There came a point in my recent past where I was doing so much that I began to worry that I was going to burn out - in the proverbial sense, where we liken ourselves to candles or other flames, that need replenishing if you don't want them to die out - thankfully I don't think I reached that point, however I do believe that I was on the threshold, I feel as though I was very nearly extinguished and only received the nessesary fuel just in the nick of time. But I'm only just now starting to feel better and the fall semester is a mere couple of weeks away. Which means that if I don't want to go out, if I want to keep burning like the proverbial flame that I hypothetically am, I need to take better care of myself. Which is hard for me to do. I don't eat, hydrate, or sleep properly, and I don't exercise outside of theatre, all of which puts me in bad shape. And even though I have said that I'll do less, I'll 'take it easy' almost, I'm not sure if I can stick to that resolution. I have a hard time not doing a show. So I give you all fair warning, I'm going to be a very tired girl again this fall. But probably the worst part of it all... Is that I don't have the motivation to get better. Lack of motivation is my biggest problem, because it's the source of several others... I don't have the motivation to get something to eat if it's not readily available, I don't have the motivation to try and find a better sleep schedule, I don't have enough motivation to get into better health and shape.

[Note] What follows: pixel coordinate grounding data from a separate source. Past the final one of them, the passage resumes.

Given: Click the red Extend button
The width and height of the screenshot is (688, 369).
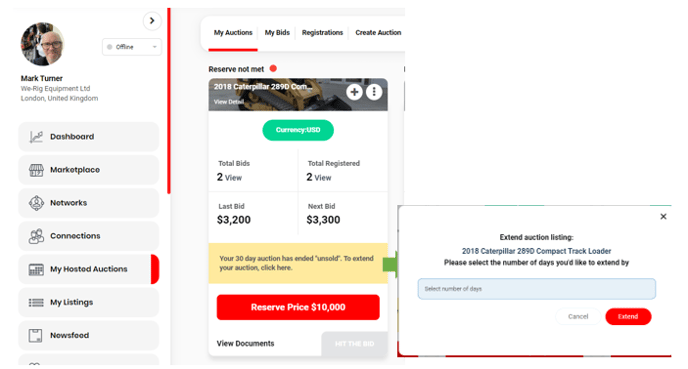Looking at the screenshot, I should pyautogui.click(x=628, y=316).
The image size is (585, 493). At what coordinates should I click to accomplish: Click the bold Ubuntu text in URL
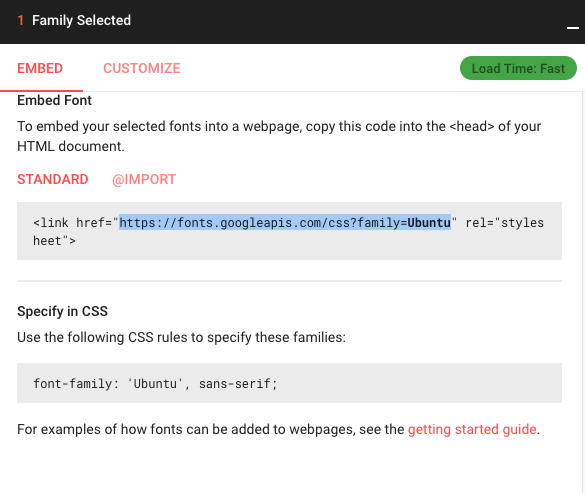point(429,222)
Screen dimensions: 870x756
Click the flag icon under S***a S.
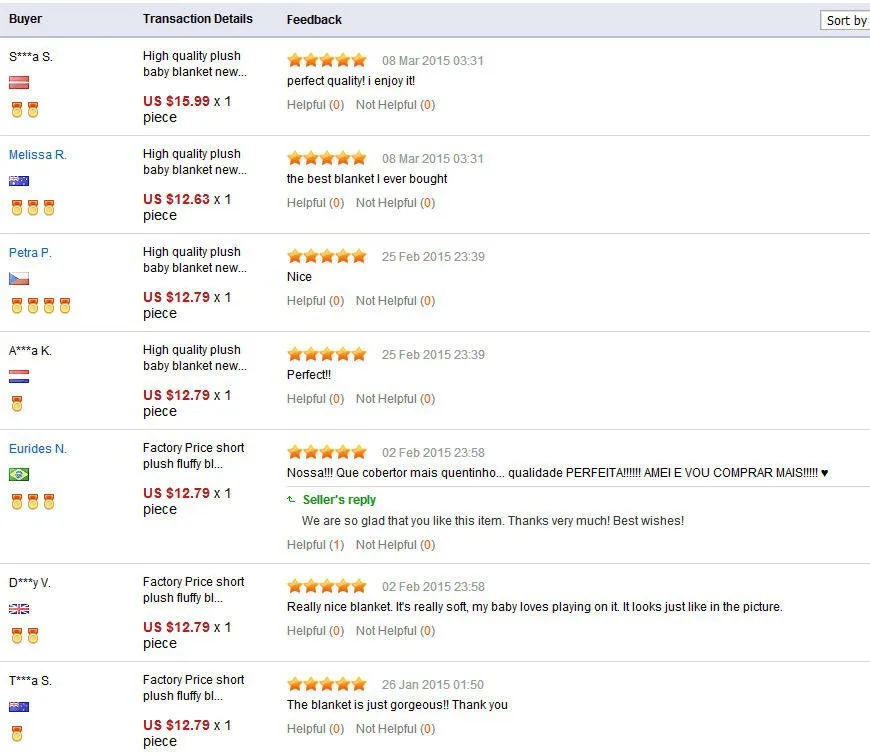point(19,83)
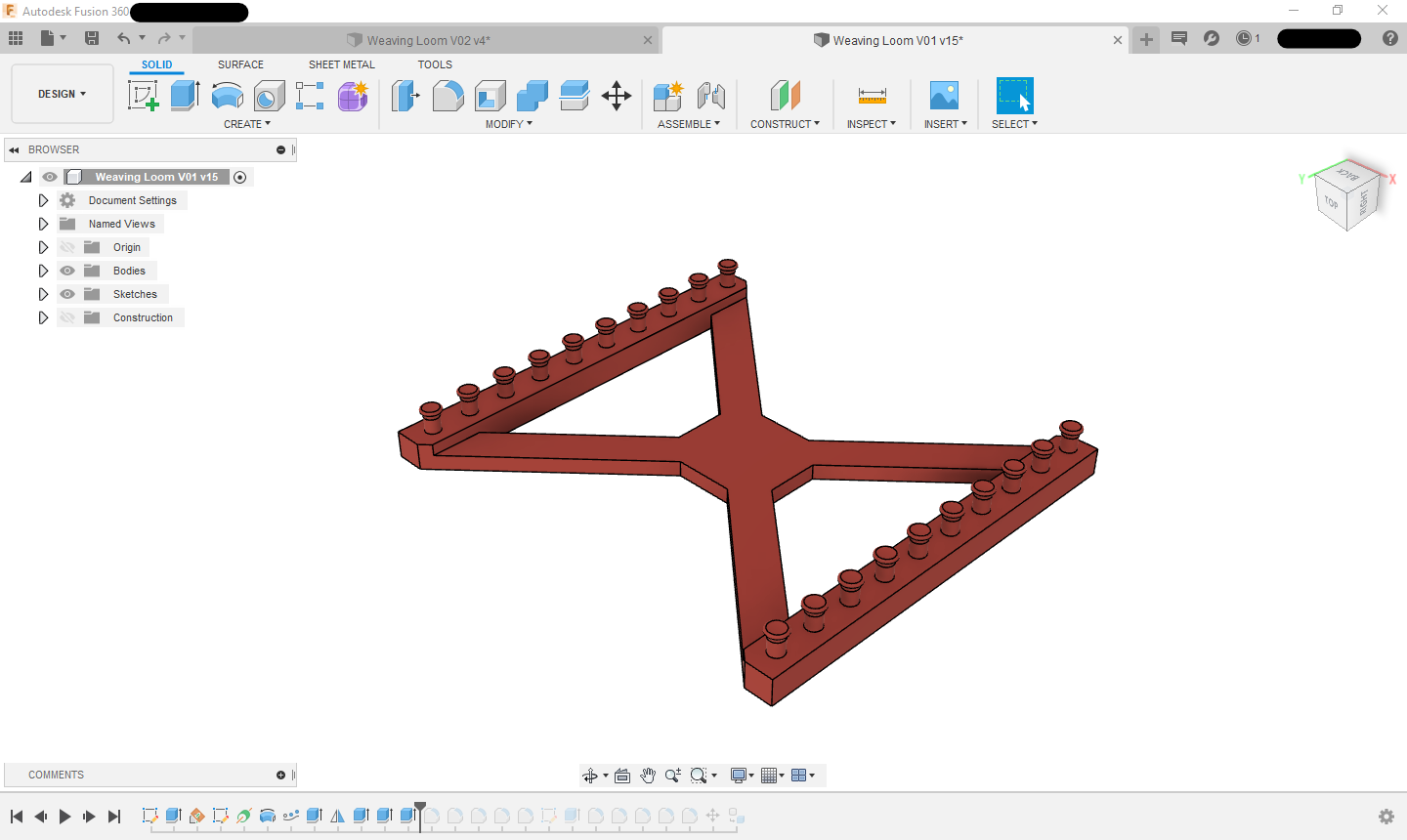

Whew... That's a pretty big chunk of words...
I'm tired. Very tired.
In other news, Annie Jr is going really well!!! One weekend down, one to go! I'm going to miss it when it's over. Meaning I'm mostly going to miss the people. But I do enjoy the show a lot, so I'm definitely going to miss it too! Yes, I do still enjoy the show! A lot of theatre friends don't like it very much, because "You can only hear Hard Knock Life so many times before you get sick of it all." But I'm not tired of any of it! I'm going to miss the story, the characters, the actors I'm bringing this to life with, the backstage dancing, the stress of the quick changes... I love doing it all and being a part of it all.
See you later!
~ Kayla Rose, the Smithy.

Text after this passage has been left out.